Selected excerpt »
____
The only problem being he was wrong not just on the figure, but also on the fact of the economic modelling not having been released… (gee wrong in two ways in one statement – that’s some good work there! Climate Change economist, Frank Jotzo from ANU, helpfully gave Abbott some pointers on this whole thing:
"There's a very extensive Treasury modelling report that was released at around about the same time as the Government's White Paper. [Mr Abbott's calculations are] clearly wrong - wrong on the Government's, on the Treasury's numbers and wrong also on applying simple logic to it. That betrays a fundamental misunderstanding of what's going on here because the reduction is not from zero, right? The reduction is from what emissions would otherwise have been the case if we didn't do anything about it.”
Here’s a phrase you don’t want associated with you economic statements when you are Leader of the Opposition: “Fundamental misunderstanding”. Ouch.
And to make matters worse, today the unemployment figures came out:
Unemployment went down to 5.7%, economists were “surprised”, and pretty much all came out and made statements about how it had “peaked”. How’s this for some news for the Government:
Full-time employment increased 30,800 to 7,627,400 and part-time employment increased slightly, up 300, to 3,240,700.
That is, these are not part-time or casual jobs being created, they are full time. So unemployment falling, employment growing, and Abbott not 3 days ago had pronounced that the “good times were over”. Interesting…
But then Abbott is not known for the accuracy of economic pronouncements. Here’s what he said back in March:
RUDD'S POLICIES ONLY WORSEN RECESSION
The 0.5 per cent economic contraction in the last quarter of 2008 marks the likely beginning of the Rudd recession. It’s an imported recession but the Rudd Government’s policies will almost certainly make it worse.
…
What Mr Rudd calls “decisive action” is nothing of the sort. It’s just spending money that the former government carefully accumulated. The $10 billion pre-Christmas cash splash might have boosted demand but it didn’t stave off an economic contraction and contributed nothing whatsoever to long-term structural improvements in the economy.
____
Entries supplied »

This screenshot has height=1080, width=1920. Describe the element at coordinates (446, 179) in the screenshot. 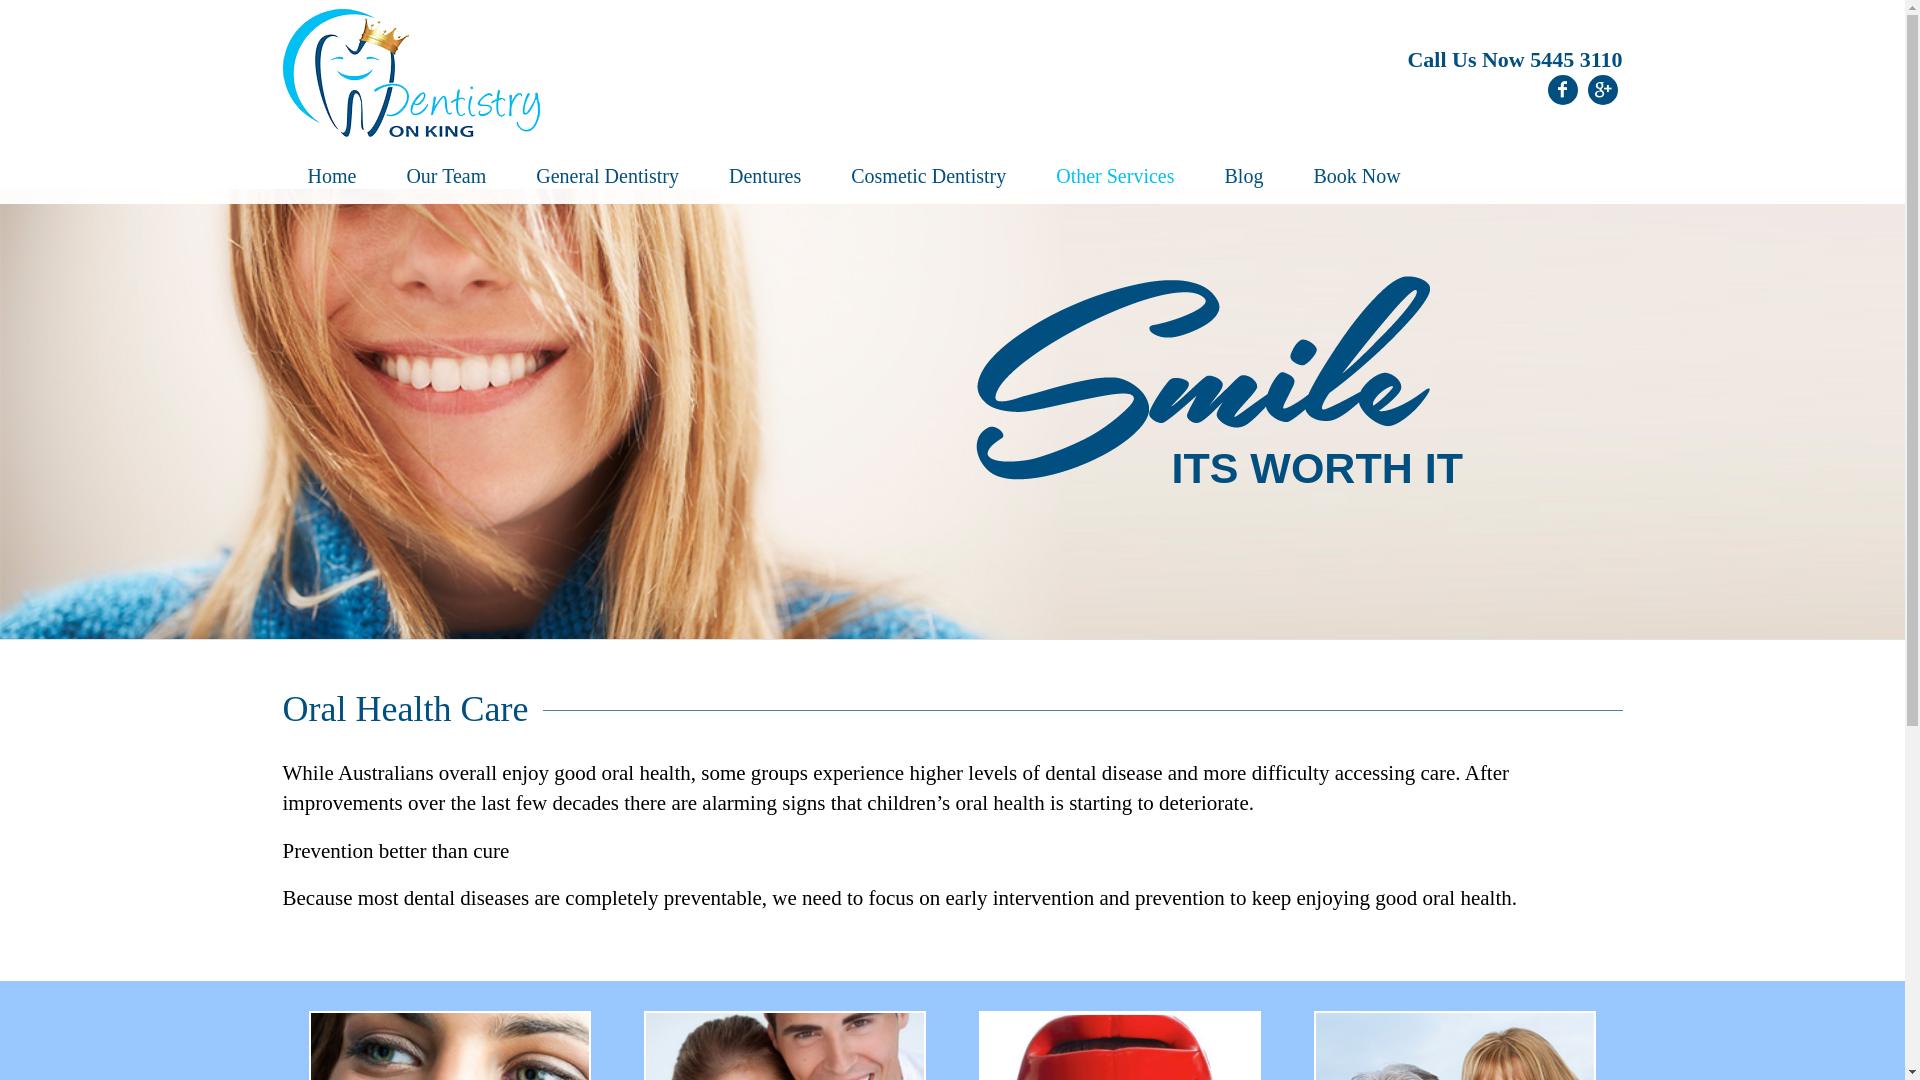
____
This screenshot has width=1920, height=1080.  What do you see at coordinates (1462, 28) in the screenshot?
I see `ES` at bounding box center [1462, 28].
____
Exercise tasks »
A - Reproduce the passage from the commentary on Abbott's economic statements starting with "And to make" and going on through "300, to 3,240,700.".
B - In the commentary on Abbott's economic statements, by how much did full-time employment increase?
C - Carry on the commentary on Abbott's economic statements from the point at which it stops.

The replies »
A -
And to make matters worse, today the unemployment figures came out:
Unemployment went down to 5.7%, economists were “surprised”, and pretty much all came out and made statements about how it had “peaked”. How’s this for some news for the Government:
Full-time employment increased 30,800 to 7,627,400 and part-time employment increased slightly, up 300, to 3,240,700.

B - Full-time employment increased by 30,800, to 7,627,400.

C -
Ah the Rudd Recession, yep I remember that. It doesn't get much of run anymore. And about that $10b “cash splash” here’s what it did to demand.
I guess Abbott thinks all that money spent doesn’t create jobs, didn’t boost confidence. Confidence you ask? Let’s have a look at that:
So at November 2007, consumer confidence (on the left) was going down in line with the rest of the world. I wonder what the hell happened in October 2008 to cause it to move in an opposite direction? And what the hell has happened to have it now sky rocketing above the rest of the world? No doubt Abbott would say we’re so confident now because of things done by John Howard 2 years back…
Business confidence? Well as often happens when a change of government happens – especially to a Labor Government, business confidence was declining in November 2007 – in fact Australian businesses were bloody pessimistic.
Look where they are now! Again no doubt businesses are so confident only because of things done in 2006 under John Howard.
So there we are, unemployment peaking well below what anyone thought. And confidence booming. Is that important? Well here’s Joe Hockey (still Shadow Treasurer) back in March:
JOE HOCKEY: Kevin Rudd doesn't understand government doesn't create jobs, business creates jobs. And if you undermine business confidence, if you undermine consumer confidence, they're not going to continue to employ people.
Pretty much since he made that statement, business confidence has been zooming up.
With such a great track record of economic missteps, I can see Abbott and hockey being a perfect team, and Kevin Rudd, Julia Gillard, Wayne Swan and Lindsay Tanner must be counting the days till parliament resumes.